Los últimos días de clase y del año, se escapaban veloces entre palmas y panderetas. Ensayábamos villancicos que luego íbamos cantando de clase en clase. Colocados todos los niños en la pared del encerado, protagonizábamos cánticos navideños que después quedarían para siempre resonando en nuestra memoria.
El día que nos daban las vacaciones, aún antes de levantarnos de la cama, ya sabíamos que era un día súper especial. Íbamos algo más tarde a la escuela y un cántico característico pero inconfundible acompañaba el desayuno. El cántico repetitivo se extendería a lo largo de toda la mañana pues casi siempre coincidía el día de la lotería con nuestro día de vacaciones de Navidad.
No llevábamos ni libros, ni cuadernos, tan solo la pandereta y algunos polvorones y mazapanes para celebrarlo.

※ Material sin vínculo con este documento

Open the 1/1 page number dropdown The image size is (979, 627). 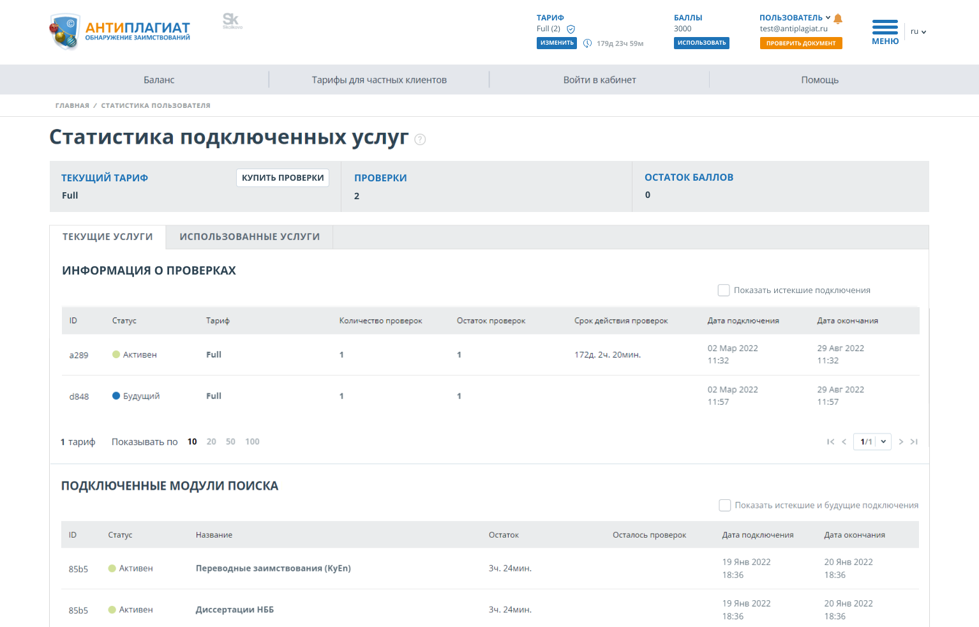click(x=872, y=442)
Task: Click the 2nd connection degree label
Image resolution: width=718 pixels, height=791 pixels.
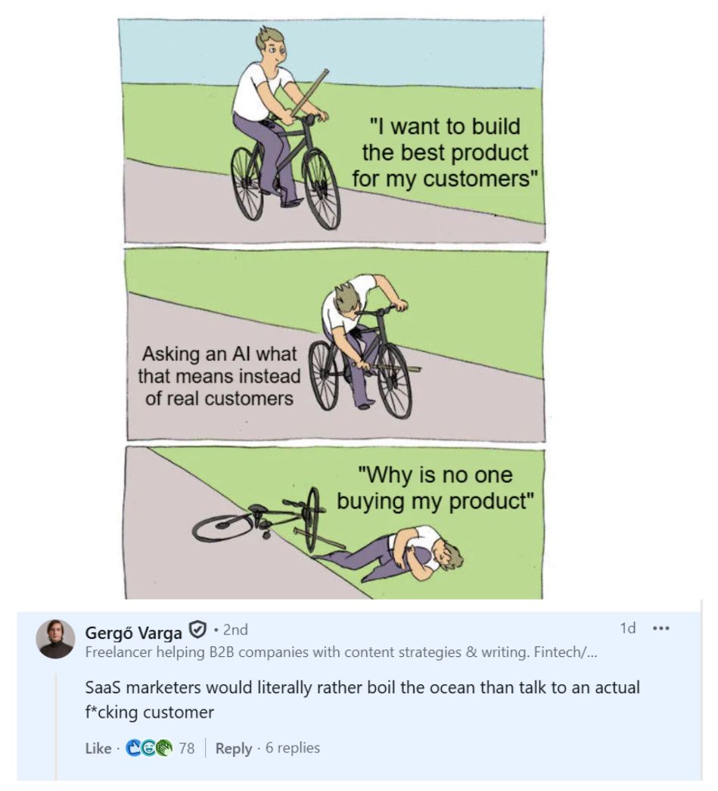Action: (x=235, y=630)
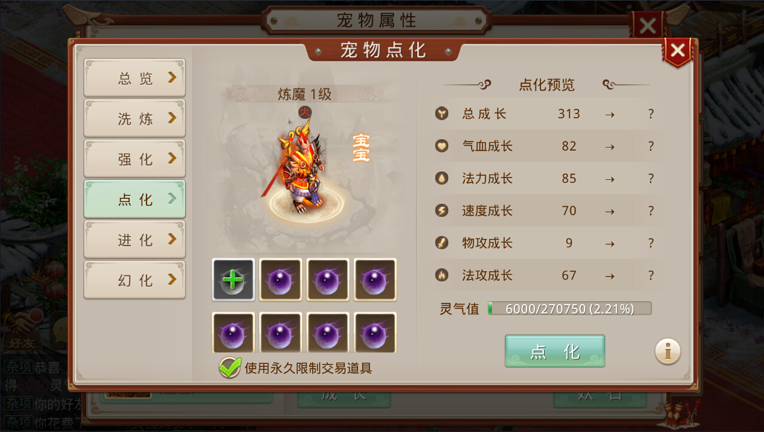Expand the 幻化 chevron arrow
The image size is (764, 432).
pos(172,279)
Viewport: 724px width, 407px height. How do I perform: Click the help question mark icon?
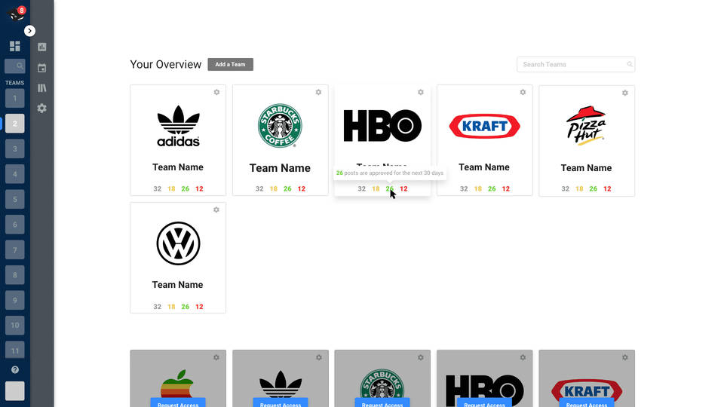coord(14,370)
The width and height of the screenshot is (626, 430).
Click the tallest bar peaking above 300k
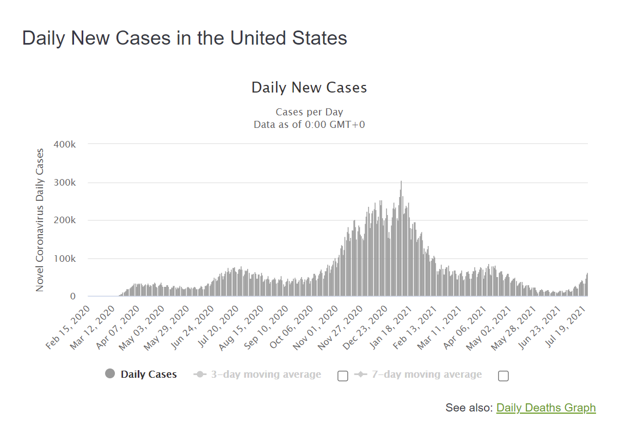tap(401, 238)
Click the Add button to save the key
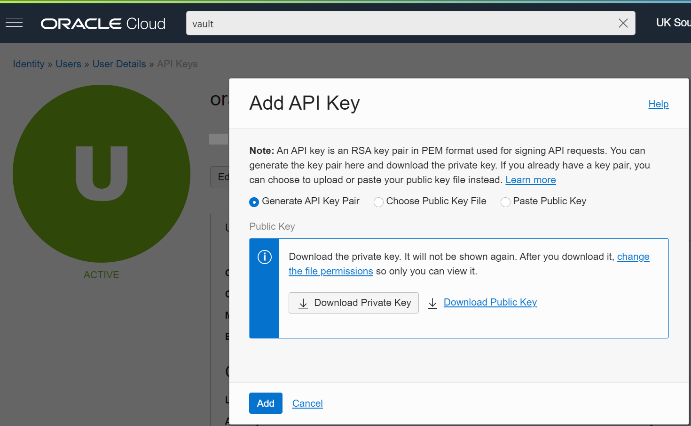Viewport: 691px width, 426px height. 266,403
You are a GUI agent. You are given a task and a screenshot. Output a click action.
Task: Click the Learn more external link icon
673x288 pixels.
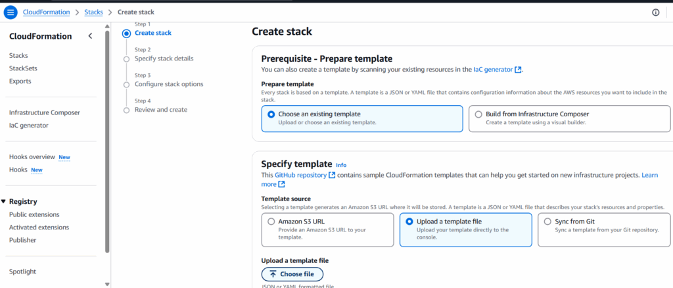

La escuela ese día adquiría un aire distinto. Cambiábamos las meses y las sillas de lugar y colocábamos en ellas no cuadernos, libros y estuches, sino todos los dulces y productos navideños para celebrar una fiesta. Algunos apenas podían vocalizar, por los polvorones que engullían enteros. Risas y más risas. Sonidos unas veces acompasados, otras no, de las panderetas aporreadas con la palma de la mano mil y una veces, algunos con el dedo corazón impregnado de saliva conseguían un sonido más especial y armonioso.
Por las tardes solíamos quedar con las amigas para ir por las calles a pedir el aguinaldo. Abrigadas las niñas con pañueletas o gorros en la cabeza, con bufandas hechas por nuestras madres o abuelas, coreábamos los típicos villancicos a las puertas de las casas.
Al final terminábamos siempre en la plazuela de los mártires cantando al Belén que allí se instalaba. En una choza hecha de cañas y juncos contemplábamos embelesados a la Virgen María y a San José, y al Niño desnudo en su cunita de paja. Aunque tal vez lo que siempre nos llamaba más la atención eran el buey y la mulita. Con gran destreza y atino, lo que más nos gustaba era intentar echar una moneda al caldero que se encontraba sobre unas luces rojas disimuladas entre troncos de madera que simulaban las ascuas del fuego.
Recuerdos con olor a Navidad, con sonidos inconfundibles, con destellos brillantes que como un sueño iluminan por estas fechas sentimientos nostálgicos de nuestra infancia donde la imaginación juega con la memoria en una fantasía, que alguna vez, fue realidad.